When designing data models, always consider the application usage of the data (i.e. queries, updates, and processing of the data) as well as the inherent structure of the data itself.

The Second type of structure represents an Embedded type.

Generally Embedded type structure should be chosen when our application needs:

a) better performance for read operations.
b) the ability to request and retrieve 
   related data in a single database operation. 
c) Data Consistency, to update related data in a single atomic write operation.

In MongoDB, operations are atomic at the document level. No single write operation can change more than one document. Operations that modify more than a single document in a collection still operate on one document at a time. Ensure that your application stores all fields with atomic dependency requirements in the same document. If the application can tolerate non-atomic updates for two pieces of data, you can store these data in separate documents. A data model that embeds related data in a single document facilitates these kinds of atomic operations.

d) to issue fewer queries and updates to complete common operations.

When not to choose:

Embedding related data in documents may lead to situations where documents grow after creation. Document growth can impact write performance and lead to data fragmentation. (limit of 16MB per document)

Now let's compare the structures from a developer's perspective:

Say I want to see all the bookmarks of a particular user:

The first type would require an aggregation to be applied on all the documents. minimum set of functions that would be required to get the aggregated results, $match,$group(with $push operator):

db.collection.aggregate([{$match:{"userId":123}},{$group:{"_id":"$userId","bookmarkNames":{$push:"$bookmarkName"},"bookMarkUrls:{$push:"$bookmarkUrl"}"}}])
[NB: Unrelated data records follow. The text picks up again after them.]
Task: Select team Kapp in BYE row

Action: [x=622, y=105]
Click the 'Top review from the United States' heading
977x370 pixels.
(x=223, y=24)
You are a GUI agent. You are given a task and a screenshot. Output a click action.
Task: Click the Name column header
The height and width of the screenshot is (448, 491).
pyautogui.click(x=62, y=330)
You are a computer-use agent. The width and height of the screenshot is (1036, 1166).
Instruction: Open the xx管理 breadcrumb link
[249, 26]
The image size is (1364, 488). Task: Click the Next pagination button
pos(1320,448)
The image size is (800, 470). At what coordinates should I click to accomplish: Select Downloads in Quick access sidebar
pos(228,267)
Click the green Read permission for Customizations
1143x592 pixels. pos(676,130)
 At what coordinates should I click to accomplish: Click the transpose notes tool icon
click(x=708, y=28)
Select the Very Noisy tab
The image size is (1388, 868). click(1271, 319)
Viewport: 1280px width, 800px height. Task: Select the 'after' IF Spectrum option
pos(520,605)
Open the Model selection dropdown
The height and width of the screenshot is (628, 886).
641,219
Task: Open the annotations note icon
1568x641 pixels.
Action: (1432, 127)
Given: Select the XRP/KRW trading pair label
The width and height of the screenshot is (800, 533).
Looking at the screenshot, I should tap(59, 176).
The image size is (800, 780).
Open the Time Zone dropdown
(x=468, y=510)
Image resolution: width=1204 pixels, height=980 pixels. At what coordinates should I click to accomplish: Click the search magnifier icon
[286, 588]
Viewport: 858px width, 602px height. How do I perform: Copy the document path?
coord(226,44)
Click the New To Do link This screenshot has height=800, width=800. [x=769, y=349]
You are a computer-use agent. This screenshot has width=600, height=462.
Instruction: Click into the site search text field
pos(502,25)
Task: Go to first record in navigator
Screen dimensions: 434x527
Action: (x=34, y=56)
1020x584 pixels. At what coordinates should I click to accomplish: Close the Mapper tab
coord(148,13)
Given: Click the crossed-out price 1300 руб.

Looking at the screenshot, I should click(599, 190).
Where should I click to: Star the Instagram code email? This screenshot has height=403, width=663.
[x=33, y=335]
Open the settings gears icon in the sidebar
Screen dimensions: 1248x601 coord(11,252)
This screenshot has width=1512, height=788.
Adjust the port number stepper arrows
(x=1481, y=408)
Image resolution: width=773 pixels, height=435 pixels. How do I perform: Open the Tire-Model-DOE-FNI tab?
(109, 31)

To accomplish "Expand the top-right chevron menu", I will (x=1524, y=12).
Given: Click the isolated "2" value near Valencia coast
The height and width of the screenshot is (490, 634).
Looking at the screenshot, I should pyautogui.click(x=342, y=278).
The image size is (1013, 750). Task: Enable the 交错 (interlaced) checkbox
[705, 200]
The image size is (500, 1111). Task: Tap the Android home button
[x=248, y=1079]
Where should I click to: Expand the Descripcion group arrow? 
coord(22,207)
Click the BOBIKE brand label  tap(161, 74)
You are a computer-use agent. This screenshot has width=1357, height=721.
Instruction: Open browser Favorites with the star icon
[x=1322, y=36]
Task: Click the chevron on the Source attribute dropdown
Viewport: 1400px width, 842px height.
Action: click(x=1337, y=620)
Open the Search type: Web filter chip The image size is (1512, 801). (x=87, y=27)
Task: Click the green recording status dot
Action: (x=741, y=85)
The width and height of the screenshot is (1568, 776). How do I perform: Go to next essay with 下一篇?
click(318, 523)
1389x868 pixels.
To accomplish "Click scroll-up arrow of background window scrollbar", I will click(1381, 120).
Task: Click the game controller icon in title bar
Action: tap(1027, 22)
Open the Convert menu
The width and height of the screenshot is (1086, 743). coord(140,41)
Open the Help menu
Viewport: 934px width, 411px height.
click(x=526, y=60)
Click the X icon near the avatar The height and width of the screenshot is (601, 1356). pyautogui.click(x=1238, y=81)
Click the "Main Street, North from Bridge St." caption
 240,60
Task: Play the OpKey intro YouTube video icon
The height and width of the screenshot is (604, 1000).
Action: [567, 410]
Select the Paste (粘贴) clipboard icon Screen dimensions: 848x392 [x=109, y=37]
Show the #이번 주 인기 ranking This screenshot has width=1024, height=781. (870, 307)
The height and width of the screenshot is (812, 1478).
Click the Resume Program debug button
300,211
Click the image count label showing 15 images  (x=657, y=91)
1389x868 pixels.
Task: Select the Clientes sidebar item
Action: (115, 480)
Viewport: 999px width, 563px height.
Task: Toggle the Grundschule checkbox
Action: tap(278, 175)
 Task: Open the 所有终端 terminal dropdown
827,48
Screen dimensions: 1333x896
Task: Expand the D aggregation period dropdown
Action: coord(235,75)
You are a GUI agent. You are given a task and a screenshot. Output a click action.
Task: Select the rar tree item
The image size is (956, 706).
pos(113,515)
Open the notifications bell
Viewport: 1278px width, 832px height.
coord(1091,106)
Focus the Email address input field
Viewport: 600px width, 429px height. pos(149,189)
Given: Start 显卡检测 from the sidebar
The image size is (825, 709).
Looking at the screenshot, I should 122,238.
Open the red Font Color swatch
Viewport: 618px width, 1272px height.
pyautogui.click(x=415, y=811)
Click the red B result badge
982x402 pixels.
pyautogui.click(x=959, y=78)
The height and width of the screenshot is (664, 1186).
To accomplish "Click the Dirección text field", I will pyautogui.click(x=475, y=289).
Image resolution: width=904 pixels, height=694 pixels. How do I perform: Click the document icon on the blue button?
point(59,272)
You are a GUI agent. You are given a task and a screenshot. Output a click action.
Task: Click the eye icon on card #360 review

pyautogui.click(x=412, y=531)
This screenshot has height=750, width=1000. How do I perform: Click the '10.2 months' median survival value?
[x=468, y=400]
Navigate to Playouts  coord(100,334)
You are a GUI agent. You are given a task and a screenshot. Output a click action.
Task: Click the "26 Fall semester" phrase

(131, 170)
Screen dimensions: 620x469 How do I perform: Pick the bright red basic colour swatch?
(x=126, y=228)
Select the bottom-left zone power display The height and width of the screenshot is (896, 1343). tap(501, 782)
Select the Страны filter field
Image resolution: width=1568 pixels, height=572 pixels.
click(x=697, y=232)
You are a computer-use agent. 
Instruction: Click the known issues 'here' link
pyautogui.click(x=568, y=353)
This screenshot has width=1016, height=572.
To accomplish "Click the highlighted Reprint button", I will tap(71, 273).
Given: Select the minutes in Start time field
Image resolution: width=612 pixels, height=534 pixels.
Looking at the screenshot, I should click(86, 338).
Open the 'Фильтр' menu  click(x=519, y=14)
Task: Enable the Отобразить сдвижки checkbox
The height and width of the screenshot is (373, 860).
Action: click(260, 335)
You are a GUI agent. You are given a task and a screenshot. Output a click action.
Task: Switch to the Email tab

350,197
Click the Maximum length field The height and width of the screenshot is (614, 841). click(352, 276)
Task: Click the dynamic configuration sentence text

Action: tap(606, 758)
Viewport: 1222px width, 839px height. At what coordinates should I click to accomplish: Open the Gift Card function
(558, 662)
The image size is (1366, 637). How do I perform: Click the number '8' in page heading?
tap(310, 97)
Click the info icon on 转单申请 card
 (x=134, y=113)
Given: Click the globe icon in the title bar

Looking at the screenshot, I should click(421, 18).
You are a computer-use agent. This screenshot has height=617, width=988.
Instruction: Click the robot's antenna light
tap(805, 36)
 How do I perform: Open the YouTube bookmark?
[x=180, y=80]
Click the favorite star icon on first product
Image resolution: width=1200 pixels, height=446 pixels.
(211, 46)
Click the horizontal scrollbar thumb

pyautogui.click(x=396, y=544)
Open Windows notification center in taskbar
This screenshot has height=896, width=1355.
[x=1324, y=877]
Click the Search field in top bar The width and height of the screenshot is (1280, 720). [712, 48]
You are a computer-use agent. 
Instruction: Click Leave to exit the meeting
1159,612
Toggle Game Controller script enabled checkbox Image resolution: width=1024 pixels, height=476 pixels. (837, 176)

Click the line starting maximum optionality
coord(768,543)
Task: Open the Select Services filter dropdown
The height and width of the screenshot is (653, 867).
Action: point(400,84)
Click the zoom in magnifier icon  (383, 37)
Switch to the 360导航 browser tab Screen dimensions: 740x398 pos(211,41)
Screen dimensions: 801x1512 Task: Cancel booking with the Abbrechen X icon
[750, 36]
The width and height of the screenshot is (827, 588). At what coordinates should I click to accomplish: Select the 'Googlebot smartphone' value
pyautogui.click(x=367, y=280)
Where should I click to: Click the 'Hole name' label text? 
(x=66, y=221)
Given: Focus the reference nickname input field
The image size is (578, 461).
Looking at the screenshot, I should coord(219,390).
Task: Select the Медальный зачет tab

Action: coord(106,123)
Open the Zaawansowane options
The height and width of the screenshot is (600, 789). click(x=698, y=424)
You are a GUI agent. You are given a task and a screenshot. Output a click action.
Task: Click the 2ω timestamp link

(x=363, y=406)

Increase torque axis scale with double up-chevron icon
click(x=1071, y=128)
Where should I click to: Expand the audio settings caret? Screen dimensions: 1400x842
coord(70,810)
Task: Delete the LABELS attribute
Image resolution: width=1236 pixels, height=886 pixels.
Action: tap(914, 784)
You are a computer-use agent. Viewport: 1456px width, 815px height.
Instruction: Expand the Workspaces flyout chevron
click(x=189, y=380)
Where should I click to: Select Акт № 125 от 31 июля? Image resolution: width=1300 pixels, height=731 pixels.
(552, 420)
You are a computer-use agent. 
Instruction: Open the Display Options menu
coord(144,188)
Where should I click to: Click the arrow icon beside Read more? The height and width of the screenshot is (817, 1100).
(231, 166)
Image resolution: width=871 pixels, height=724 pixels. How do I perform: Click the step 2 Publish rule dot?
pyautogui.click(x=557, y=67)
or a find() which returns multiple documents to be iterated.

Wheras the Embedded type would allow us to fetch it using a $match in the find query.

 db.collection.find({"userId":123});

This just indicates the added overhead from the developer's point of view. We would view the first type as an unwinded form of the embedded document.

The first type, multiple bookmarks as separate documents in a collection, is normally used in case of logging. Where the log entries are huge and will have a TTL, time to live. The collections in that case, would be capped collections. Where documents would be automatically deleted after a particular period of time.

Bottomline, if your documents size would not grow beyond 16 MB at any particular time opt for the Embedded type. it would save developing effort as well.